New Delhi: On Tuesday, September 17, 2024, at Chief Minister Arvind Kejriwal’s home, Delhi Minister and AAP leader Atishi departs following a legislative party meeting. (Image: PTI)
Atishi, the finance minister of Delhi and a first-term lawmaker, will become the city’s third female chief minister. In addition, the 43-year-old will be the youngest person to occupy the top position. Arvind Kejriwal, the national convener of the Aam Aadmi Party (AAP), tendered his resignation as chief minister to the Lieutenant Governor later that day, following the party’s election of her as the CM-designate by legislators earlier in the morning.
With five months until the Delhi Assembly elections, which are scheduled for mid-February 2025, the success of the AAP’s election campaign will depend on how well the Atishi-led Delhi government implements welfare programs to strengthen the party’s base of support among women, lower middle class, and the poorer sections of the national capital.

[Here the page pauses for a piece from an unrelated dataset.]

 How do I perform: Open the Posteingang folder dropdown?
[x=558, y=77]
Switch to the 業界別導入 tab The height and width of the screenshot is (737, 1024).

As the finance minister for Delhi, she unveiled a significant initiative at the state government’s 2024–25 Budget presentation. The initiative, called the “Mahila Samman Yojana” of the chief minister, will give eligible women in Delhi an honorarium of Rs 1,000. The AAP’s victory in the most recent Delhi Assembly elections in 2020 was attributed by post-election analyses to the party’s strong showing among women voters.
A party strategist stated that the AAP intends to strengthen its support base among women by electing a woman to be the chief minister and implementing a monthly allowance for women. Following her election as chief minister, Atishi pledged to uphold the rights of Delhi’s citizens, claiming the BJP would attempt to “obstruct” the AAP government’s welfare programs, which included free bus transportation for women, healthcare facilities, and electricity supplies. Her largest obstacle, meanwhile, would be to build friendly ties with the Lieutenant Governor’s office, as she would want his consent for projects pertaining to welfare and development in addition to governance.
Delhi has had two female chief ministers, Sheila Dikshit of the Congress and Sushma Swaraj of the Bharatiya Janata Party (BJP), aside from Atishi. In 1998, Swaraj held the second-shortest term of any woman as chief minister, having served for just 52 days; in contrast, Dikshit has held the position for the longest.
Delhi’s opposition parties criticized Atishi’s promotion, calling it a “stop-gap” solution. Atishi, a Rhodes Scholar, didn’t contest this criticism. With a “big responsibility” and a promise to lead the government under her “guru,” Atishi praised her “Guru” Kejriwal. She asserted that Kejriwal was the legitimate chief minister of Delhi.
After completing his studies in history at Oxford, Atishi, a 2013 alumnus of Delhi’s St Stephen’s College, rose to fame as one of the AAP’s main spokespeople. She had previously been an activist in Madhya Pradesh for a number of years.
She was fired from her position as spokesman by the party leadership in 2015 because of suspicions that she had ties to two AAP founders who were kicked out of the organisation, Prashant Bhushan and Yogendra Yadav. In a letter to the two leaders, Atishi accused them of being uncooperative in resolving disagreements with the party leadership.
She served as Manish Sisodia’s advisor on education from 2015 to 2018. She ran for the Lok Sabha seat in East Delhi in 2019, but she was defeated by Gautam Gambhir of the BJP. Atishi had abandoned the portmanteau of Marx and Lenin, Marlena, before she entered electoral politics. Atishi was chosen as an MLA in 2020 to represent the Kalkaji Assembly seat.
Following Sisodia’s arrest in the excise policy case, she was appointed to the Delhi cabinet in 2023. Almost a dozen portfolios were assigned to her, the most for a single minister. When Rajya Sabha MP Swati Maliwal of the AAP claimed that Bibhav Kumar, Kejriwal’s assistant, had attacked her, she stood up for her party and the government. When the nation’s capital was experiencing a water scarcity, she embarked on a hunger strike to demand that Haryana give Delhi its fair share of the water.
Professors Vijay Singh and Tripta Wahi were her parents’ employers at Delhi University.
The appointment of Atishi as the new chief minister of Delhi has been criticized by BJP national general secretary Tarun Chugh as a “national security risk” due to her parents’ involvement in a mercy appeal for convicted terrorist Afzal Guru, who was killed in 2013 for his role in the 2001 Parliament attack.